= EJERCICIO PROPUESTO A =
Repite tal cual, dentro de los registros, las líneas que van desde la que contiene "Select the Executioner" hasta la que contiene "tap(305, 174)", ambas incluidas.

= FRAGMENTO SELECCIONADO =
——————

Hermano mío:
Claro que te perdono. Por supuesto que no estás hablando mierda, y tampoco es verdad que estas cosas no te interesen: eres cubano, estas cosas siempre serán asunto tuyo.
Lo que creo que te pasa es que desde hace muchos años estás lejos, no has vuelto, no puedes sentir Cuba de la misma manera.
Tienes razón en todo, pero me siento obligado rectificarte algo: el miedo en Cuba no es abstracto, como dices. El miedo en Cuba es muy concreto.
El miedo es el estado de visualización de una situación personal no deseada. Sucede, básicamente, cuando algo en la realidad trae una imagen de valencia negativa, con implicaciones personales, a la cabeza de un individuo.
Provocar miedo es como depositar una ofrenda, como realizar un sacrificio. Es una imagen de alto impacto que tiende a afectar. Es casi imposible quedar indiferente.
En Cuba el miedo es muy real. El poder tiene el control absoluto de las instituciones, de la policía, del ejército, de los medios masivos de comunicación y de las leyes. Tienen todo, y el ciudadano no tiene nada. Si quieren mostrar algo, o a alguien, de determinada manera, lo hacen mediante un chasquido de dedos, como por arte de magia.

——————

[Entradas de señalamiento de palabras y elementos]
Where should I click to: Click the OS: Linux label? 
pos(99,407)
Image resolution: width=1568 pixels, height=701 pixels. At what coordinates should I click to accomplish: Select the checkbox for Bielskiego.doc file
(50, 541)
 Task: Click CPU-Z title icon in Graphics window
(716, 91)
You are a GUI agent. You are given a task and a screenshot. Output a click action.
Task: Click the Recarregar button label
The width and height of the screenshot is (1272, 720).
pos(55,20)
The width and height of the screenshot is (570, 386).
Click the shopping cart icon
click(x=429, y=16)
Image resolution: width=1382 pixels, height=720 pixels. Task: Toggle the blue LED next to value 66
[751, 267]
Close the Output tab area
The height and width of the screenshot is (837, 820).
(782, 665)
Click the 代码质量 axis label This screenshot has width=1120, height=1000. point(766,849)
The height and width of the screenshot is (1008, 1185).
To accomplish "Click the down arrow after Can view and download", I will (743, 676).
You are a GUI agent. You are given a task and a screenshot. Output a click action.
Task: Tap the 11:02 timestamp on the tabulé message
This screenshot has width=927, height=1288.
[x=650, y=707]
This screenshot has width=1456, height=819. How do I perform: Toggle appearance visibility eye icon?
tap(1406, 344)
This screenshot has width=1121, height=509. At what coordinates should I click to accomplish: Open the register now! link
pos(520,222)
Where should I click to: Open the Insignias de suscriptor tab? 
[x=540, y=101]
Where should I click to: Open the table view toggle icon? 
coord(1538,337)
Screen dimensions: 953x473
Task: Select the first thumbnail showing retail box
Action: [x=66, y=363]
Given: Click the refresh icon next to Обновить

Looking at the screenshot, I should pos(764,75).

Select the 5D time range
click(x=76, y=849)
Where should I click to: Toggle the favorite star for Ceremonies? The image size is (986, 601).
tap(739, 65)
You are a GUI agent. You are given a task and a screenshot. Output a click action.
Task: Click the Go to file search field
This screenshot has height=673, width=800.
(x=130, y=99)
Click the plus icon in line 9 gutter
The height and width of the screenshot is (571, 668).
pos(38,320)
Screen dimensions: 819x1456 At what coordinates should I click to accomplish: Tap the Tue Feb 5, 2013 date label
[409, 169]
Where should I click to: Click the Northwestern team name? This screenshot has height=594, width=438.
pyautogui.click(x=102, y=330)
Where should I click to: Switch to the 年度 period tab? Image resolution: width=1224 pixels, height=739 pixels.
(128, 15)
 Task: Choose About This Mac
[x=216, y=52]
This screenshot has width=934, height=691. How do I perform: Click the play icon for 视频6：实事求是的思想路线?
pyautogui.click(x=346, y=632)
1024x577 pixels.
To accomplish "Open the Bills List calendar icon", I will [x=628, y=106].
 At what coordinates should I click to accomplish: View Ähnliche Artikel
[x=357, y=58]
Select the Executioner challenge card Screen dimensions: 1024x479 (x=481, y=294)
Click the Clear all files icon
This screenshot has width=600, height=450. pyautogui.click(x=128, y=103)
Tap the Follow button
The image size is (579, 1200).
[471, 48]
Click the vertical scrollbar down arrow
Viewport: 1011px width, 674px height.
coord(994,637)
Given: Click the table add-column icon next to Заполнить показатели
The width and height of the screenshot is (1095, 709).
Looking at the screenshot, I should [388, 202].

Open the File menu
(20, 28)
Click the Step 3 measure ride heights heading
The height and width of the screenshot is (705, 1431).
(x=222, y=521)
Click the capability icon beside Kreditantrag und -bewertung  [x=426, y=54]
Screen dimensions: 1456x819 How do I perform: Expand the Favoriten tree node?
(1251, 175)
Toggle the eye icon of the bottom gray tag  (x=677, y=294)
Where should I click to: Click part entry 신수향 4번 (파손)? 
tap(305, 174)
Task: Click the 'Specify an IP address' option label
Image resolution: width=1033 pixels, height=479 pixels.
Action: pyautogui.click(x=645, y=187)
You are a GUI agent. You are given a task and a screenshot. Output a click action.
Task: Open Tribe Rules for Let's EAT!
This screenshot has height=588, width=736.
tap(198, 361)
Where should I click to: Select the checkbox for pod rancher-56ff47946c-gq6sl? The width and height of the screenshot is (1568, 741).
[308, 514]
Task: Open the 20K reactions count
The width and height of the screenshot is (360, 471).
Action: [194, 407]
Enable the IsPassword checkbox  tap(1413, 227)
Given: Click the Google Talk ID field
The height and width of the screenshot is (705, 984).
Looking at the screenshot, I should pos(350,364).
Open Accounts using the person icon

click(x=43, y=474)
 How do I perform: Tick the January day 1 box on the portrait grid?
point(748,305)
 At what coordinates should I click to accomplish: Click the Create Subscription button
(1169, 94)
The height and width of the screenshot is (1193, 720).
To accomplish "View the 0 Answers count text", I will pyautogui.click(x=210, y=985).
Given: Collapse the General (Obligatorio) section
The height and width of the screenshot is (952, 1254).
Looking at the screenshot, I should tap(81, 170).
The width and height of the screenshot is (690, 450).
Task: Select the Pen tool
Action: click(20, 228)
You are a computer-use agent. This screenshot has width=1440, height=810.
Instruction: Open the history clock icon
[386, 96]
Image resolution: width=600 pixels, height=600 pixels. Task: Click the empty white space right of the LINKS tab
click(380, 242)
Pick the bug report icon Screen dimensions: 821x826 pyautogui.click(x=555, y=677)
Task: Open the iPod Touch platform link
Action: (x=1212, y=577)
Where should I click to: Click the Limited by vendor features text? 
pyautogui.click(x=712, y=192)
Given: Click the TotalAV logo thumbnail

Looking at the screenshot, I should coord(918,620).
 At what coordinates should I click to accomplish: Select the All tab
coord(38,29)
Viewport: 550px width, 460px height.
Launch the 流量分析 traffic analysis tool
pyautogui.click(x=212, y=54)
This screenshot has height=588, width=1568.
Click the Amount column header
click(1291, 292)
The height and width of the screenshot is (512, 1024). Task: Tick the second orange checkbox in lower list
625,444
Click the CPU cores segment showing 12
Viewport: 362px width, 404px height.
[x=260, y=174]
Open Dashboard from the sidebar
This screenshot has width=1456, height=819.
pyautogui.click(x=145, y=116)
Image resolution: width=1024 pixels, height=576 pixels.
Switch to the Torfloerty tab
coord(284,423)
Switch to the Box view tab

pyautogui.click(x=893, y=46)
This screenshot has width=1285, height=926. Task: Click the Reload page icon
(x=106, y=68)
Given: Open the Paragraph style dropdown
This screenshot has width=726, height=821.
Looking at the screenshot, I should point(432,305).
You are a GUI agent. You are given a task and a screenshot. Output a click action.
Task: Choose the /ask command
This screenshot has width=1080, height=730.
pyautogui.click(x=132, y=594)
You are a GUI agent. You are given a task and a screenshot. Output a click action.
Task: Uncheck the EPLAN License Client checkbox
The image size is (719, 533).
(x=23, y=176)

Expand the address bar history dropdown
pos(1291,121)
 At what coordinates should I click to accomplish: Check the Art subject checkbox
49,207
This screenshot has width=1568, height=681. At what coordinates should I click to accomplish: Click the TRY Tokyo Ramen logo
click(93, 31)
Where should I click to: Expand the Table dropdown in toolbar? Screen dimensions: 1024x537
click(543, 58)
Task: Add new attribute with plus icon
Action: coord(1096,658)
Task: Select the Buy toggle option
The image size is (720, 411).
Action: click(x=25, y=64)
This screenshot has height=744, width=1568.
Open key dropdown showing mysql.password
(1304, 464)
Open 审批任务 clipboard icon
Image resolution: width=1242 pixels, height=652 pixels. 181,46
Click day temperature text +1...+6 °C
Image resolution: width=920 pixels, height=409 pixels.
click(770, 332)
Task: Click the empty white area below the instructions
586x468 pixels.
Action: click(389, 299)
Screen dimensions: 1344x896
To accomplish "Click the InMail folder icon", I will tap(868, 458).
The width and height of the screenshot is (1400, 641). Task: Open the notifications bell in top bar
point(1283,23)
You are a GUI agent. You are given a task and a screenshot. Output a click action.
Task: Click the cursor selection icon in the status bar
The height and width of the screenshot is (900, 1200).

——————

= EJERCICIO PROPUESTO B =
Reproduce completa y sin ningún cambio la carta sobre el miedo en Cuba.

= RESULTADO A =
Select the Executioner challenge card Screen dimensions: 1024x479 (x=481, y=294)
Click the Clear all files icon
This screenshot has width=600, height=450. pyautogui.click(x=128, y=103)
Tap the Follow button
The image size is (579, 1200).
[471, 48]
Click the vertical scrollbar down arrow
Viewport: 1011px width, 674px height.
coord(994,637)
Given: Click the table add-column icon next to Заполнить показатели
The width and height of the screenshot is (1095, 709).
Looking at the screenshot, I should [388, 202].

Open the File menu
(20, 28)
Click the Step 3 measure ride heights heading
The height and width of the screenshot is (705, 1431).
(x=222, y=521)
Click the capability icon beside Kreditantrag und -bewertung  [x=426, y=54]
Screen dimensions: 1456x819 How do I perform: Expand the Favoriten tree node?
(1251, 175)
Toggle the eye icon of the bottom gray tag  (x=677, y=294)
Where should I click to: Click part entry 신수향 4번 (파손)? 
tap(305, 174)

= RESULTADO B =
Hermano mío:
Claro que te perdono. Por supuesto que no estás hablando mierda, y tampoco es verdad que estas cosas no te interesen: eres cubano, estas cosas siempre serán asunto tuyo.
Lo que creo que te pasa es que desde hace muchos años estás lejos, no has vuelto, no puedes sentir Cuba de la misma manera.
Tienes razón en todo, pero me siento obligado rectificarte algo: el miedo en Cuba no es abstracto, como dices. El miedo en Cuba es muy concreto.
El miedo es el estado de visualización de una situación personal no deseada. Sucede, básicamente, cuando algo en la realidad trae una imagen de valencia negativa, con implicaciones personales, a la cabeza de un individuo.
Provocar miedo es como depositar una ofrenda, como realizar un sacrificio. Es una imagen de alto impacto que tiende a afectar. Es casi imposible quedar indiferente.
En Cuba el miedo es muy real. El poder tiene el control absoluto de las instituciones, de la policía, del ejército, de los medios masivos de comunicación y de las leyes. Tienen todo, y el ciudadano no tiene nada. Si quieren mostrar algo, o a alguien, de determinada manera, lo hacen mediante un chasquido de dedos, como por arte de magia.